• [EXERCISE INSTRUCTIONS]
Return every record below exactly.

• [EXERCISE MATERIAL]
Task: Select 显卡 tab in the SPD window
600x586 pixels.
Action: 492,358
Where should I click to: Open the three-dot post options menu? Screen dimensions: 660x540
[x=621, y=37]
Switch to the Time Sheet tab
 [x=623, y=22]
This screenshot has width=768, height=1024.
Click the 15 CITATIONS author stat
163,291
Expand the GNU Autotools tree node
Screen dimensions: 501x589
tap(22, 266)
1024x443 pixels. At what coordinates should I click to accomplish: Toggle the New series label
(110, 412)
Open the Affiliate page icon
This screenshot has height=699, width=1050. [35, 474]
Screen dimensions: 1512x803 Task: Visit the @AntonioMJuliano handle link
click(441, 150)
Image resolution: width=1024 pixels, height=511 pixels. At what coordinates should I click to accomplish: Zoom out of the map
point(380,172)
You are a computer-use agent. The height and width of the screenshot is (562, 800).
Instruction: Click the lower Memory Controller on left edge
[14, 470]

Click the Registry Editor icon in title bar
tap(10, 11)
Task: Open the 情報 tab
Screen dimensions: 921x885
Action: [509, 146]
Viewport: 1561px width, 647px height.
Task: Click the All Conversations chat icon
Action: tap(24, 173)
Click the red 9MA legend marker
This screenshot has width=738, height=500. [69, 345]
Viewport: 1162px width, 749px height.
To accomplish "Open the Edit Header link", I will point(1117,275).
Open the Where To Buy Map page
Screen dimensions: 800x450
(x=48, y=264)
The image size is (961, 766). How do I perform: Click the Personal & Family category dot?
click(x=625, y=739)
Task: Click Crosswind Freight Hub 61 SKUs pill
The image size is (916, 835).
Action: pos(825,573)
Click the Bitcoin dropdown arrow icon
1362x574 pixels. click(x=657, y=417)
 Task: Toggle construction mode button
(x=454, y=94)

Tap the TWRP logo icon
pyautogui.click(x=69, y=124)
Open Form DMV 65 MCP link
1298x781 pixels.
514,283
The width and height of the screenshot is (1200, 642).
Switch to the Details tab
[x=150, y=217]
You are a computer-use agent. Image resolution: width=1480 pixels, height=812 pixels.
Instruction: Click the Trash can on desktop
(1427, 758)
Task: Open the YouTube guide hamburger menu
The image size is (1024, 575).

• [ANSWER SPACE]
Task: Select 显卡 tab in the SPD window
600x586 pixels.
Action: 492,358
Where should I click to: Open the three-dot post options menu? Screen dimensions: 660x540
[x=621, y=37]
Switch to the Time Sheet tab
 [x=623, y=22]
This screenshot has width=768, height=1024.
Click the 15 CITATIONS author stat
163,291
Expand the GNU Autotools tree node
Screen dimensions: 501x589
tap(22, 266)
1024x443 pixels. At what coordinates should I click to accomplish: Toggle the New series label
(110, 412)
Open the Affiliate page icon
This screenshot has height=699, width=1050. [35, 474]
Screen dimensions: 1512x803 Task: Visit the @AntonioMJuliano handle link
click(441, 150)
Image resolution: width=1024 pixels, height=511 pixels. At what coordinates should I click to accomplish: Zoom out of the map
point(380,172)
You are a computer-use agent. The height and width of the screenshot is (562, 800).
Instruction: Click the lower Memory Controller on left edge
[14, 470]

Click the Registry Editor icon in title bar
tap(10, 11)
Task: Open the 情報 tab
Screen dimensions: 921x885
Action: [509, 146]
Viewport: 1561px width, 647px height.
Task: Click the All Conversations chat icon
Action: tap(24, 173)
Click the red 9MA legend marker
This screenshot has width=738, height=500. [69, 345]
Viewport: 1162px width, 749px height.
To accomplish "Open the Edit Header link", I will point(1117,275).
Open the Where To Buy Map page
Screen dimensions: 800x450
(x=48, y=264)
The image size is (961, 766). How do I perform: Click the Personal & Family category dot?
click(x=625, y=739)
Task: Click Crosswind Freight Hub 61 SKUs pill
The image size is (916, 835).
Action: pos(825,573)
Click the Bitcoin dropdown arrow icon
1362x574 pixels. click(x=657, y=417)
 Task: Toggle construction mode button
(x=454, y=94)

Tap the TWRP logo icon
pyautogui.click(x=69, y=124)
Open Form DMV 65 MCP link
1298x781 pixels.
514,283
The width and height of the screenshot is (1200, 642).
Switch to the Details tab
[x=150, y=217]
You are a computer-use agent. Image resolution: width=1480 pixels, height=812 pixels.
Instruction: Click the Trash can on desktop
(1427, 758)
Task: Open the YouTube guide hamburger menu
The image size is (1024, 575).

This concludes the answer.